**Task prompt**.
All of the records should be given back exactly and in full.
[[ The records, beginning ]]
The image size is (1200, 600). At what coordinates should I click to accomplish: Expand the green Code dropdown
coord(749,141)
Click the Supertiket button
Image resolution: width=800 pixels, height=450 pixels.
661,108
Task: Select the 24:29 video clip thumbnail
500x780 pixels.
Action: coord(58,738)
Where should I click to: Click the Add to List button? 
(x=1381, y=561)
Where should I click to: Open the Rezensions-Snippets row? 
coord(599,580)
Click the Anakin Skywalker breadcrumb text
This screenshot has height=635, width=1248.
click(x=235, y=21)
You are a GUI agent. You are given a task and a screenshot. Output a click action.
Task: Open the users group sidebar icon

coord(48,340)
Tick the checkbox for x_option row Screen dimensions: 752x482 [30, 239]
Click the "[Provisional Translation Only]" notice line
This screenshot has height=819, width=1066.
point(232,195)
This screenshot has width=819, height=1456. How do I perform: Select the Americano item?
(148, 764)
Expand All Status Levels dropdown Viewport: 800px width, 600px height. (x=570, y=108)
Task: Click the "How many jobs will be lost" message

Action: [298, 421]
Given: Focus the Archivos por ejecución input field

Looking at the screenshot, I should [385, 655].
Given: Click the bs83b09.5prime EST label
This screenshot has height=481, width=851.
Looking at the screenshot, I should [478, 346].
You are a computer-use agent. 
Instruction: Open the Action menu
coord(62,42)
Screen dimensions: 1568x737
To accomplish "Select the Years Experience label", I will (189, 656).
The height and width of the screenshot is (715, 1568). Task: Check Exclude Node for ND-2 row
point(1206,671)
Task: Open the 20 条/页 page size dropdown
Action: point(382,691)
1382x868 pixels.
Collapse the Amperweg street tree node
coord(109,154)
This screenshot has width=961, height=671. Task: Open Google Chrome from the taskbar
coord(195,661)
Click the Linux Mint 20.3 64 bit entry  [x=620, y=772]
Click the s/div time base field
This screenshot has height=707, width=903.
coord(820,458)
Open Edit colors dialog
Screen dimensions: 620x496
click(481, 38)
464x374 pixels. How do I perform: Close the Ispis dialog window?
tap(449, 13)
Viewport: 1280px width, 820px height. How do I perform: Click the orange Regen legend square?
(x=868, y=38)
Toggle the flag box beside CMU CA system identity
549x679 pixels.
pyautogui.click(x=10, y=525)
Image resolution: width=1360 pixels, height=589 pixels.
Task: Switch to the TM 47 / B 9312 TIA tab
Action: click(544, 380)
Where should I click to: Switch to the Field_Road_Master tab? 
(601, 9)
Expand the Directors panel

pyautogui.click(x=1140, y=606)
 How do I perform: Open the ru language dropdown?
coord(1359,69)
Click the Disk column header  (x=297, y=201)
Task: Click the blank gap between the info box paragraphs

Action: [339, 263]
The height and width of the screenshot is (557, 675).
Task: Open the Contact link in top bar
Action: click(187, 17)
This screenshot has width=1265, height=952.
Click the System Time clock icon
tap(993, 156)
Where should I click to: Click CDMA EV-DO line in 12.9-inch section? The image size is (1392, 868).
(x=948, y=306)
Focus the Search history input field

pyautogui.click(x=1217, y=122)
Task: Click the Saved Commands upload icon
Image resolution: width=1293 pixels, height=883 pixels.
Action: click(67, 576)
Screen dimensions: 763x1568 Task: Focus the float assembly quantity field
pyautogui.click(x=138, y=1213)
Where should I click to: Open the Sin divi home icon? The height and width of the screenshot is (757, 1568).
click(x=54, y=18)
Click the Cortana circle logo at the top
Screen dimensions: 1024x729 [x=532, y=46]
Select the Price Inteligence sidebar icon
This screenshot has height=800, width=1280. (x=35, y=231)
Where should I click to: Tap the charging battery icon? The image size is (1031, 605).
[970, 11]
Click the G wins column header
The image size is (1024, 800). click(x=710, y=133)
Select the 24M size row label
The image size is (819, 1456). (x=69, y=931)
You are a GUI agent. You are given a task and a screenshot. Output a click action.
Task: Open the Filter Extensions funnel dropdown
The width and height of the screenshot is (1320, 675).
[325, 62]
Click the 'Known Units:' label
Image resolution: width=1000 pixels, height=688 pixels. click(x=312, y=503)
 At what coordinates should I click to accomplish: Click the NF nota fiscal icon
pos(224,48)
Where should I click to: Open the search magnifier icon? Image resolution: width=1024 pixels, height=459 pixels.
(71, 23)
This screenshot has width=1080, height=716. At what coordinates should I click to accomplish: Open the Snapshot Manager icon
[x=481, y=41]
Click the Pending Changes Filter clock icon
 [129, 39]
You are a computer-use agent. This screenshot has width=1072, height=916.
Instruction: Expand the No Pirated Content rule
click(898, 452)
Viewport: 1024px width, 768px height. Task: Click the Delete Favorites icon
[[ The records, end ]]
**Worked solution**.
The image size is (1200, 600). At what coordinates should I click to accomplish: Expand the green Code dropdown
coord(749,141)
Click the Supertiket button
Image resolution: width=800 pixels, height=450 pixels.
661,108
Task: Select the 24:29 video clip thumbnail
500x780 pixels.
Action: coord(58,738)
Where should I click to: Click the Add to List button? 
(x=1381, y=561)
Where should I click to: Open the Rezensions-Snippets row? 
coord(599,580)
Click the Anakin Skywalker breadcrumb text
This screenshot has height=635, width=1248.
click(x=235, y=21)
You are a GUI agent. You are given a task and a screenshot. Output a click action.
Task: Open the users group sidebar icon

coord(48,340)
Tick the checkbox for x_option row Screen dimensions: 752x482 [30, 239]
Click the "[Provisional Translation Only]" notice line
This screenshot has height=819, width=1066.
point(232,195)
This screenshot has width=819, height=1456. How do I perform: Select the Americano item?
(148, 764)
Expand All Status Levels dropdown Viewport: 800px width, 600px height. (x=570, y=108)
Task: Click the "How many jobs will be lost" message

Action: [298, 421]
Given: Focus the Archivos por ejecución input field

Looking at the screenshot, I should [385, 655].
Given: Click the bs83b09.5prime EST label
This screenshot has height=481, width=851.
Looking at the screenshot, I should [478, 346].
You are a computer-use agent. 
Instruction: Open the Action menu
coord(62,42)
Screen dimensions: 1568x737
To accomplish "Select the Years Experience label", I will (189, 656).
The height and width of the screenshot is (715, 1568). Task: Check Exclude Node for ND-2 row
point(1206,671)
Task: Open the 20 条/页 page size dropdown
Action: point(382,691)
1382x868 pixels.
Collapse the Amperweg street tree node
coord(109,154)
This screenshot has width=961, height=671. Task: Open Google Chrome from the taskbar
coord(195,661)
Click the Linux Mint 20.3 64 bit entry  [x=620, y=772]
Click the s/div time base field
This screenshot has height=707, width=903.
coord(820,458)
Open Edit colors dialog
Screen dimensions: 620x496
click(481, 38)
464x374 pixels. How do I perform: Close the Ispis dialog window?
tap(449, 13)
Viewport: 1280px width, 820px height. How do I perform: Click the orange Regen legend square?
(x=868, y=38)
Toggle the flag box beside CMU CA system identity
549x679 pixels.
pyautogui.click(x=10, y=525)
Image resolution: width=1360 pixels, height=589 pixels.
Task: Switch to the TM 47 / B 9312 TIA tab
Action: click(544, 380)
Where should I click to: Switch to the Field_Road_Master tab? 
(601, 9)
Expand the Directors panel

pyautogui.click(x=1140, y=606)
 How do I perform: Open the ru language dropdown?
coord(1359,69)
Click the Disk column header  (x=297, y=201)
Task: Click the blank gap between the info box paragraphs

Action: [339, 263]
The height and width of the screenshot is (557, 675).
Task: Open the Contact link in top bar
Action: click(187, 17)
This screenshot has width=1265, height=952.
Click the System Time clock icon
tap(993, 156)
Where should I click to: Click CDMA EV-DO line in 12.9-inch section? The image size is (1392, 868).
(x=948, y=306)
Focus the Search history input field

pyautogui.click(x=1217, y=122)
Task: Click the Saved Commands upload icon
Image resolution: width=1293 pixels, height=883 pixels.
Action: click(67, 576)
Screen dimensions: 763x1568 Task: Focus the float assembly quantity field
pyautogui.click(x=138, y=1213)
Where should I click to: Open the Sin divi home icon? The height and width of the screenshot is (757, 1568).
click(x=54, y=18)
Click the Cortana circle logo at the top
Screen dimensions: 1024x729 [x=532, y=46]
Select the Price Inteligence sidebar icon
This screenshot has height=800, width=1280. (x=35, y=231)
Where should I click to: Tap the charging battery icon? The image size is (1031, 605).
[970, 11]
Click the G wins column header
The image size is (1024, 800). click(x=710, y=133)
Select the 24M size row label
The image size is (819, 1456). (x=69, y=931)
You are a GUI agent. You are given a task and a screenshot. Output a click action.
Task: Open the Filter Extensions funnel dropdown
The width and height of the screenshot is (1320, 675).
[325, 62]
Click the 'Known Units:' label
Image resolution: width=1000 pixels, height=688 pixels. click(x=312, y=503)
 At what coordinates should I click to accomplish: Click the NF nota fiscal icon
pos(224,48)
Where should I click to: Open the search magnifier icon? Image resolution: width=1024 pixels, height=459 pixels.
(71, 23)
This screenshot has width=1080, height=716. At what coordinates should I click to accomplish: Open the Snapshot Manager icon
[x=481, y=41]
Click the Pending Changes Filter clock icon
 [129, 39]
You are a computer-use agent. This screenshot has width=1072, height=916.
Instruction: Expand the No Pirated Content rule
click(898, 452)
Viewport: 1024px width, 768px height. Task: Click the Delete Favorites icon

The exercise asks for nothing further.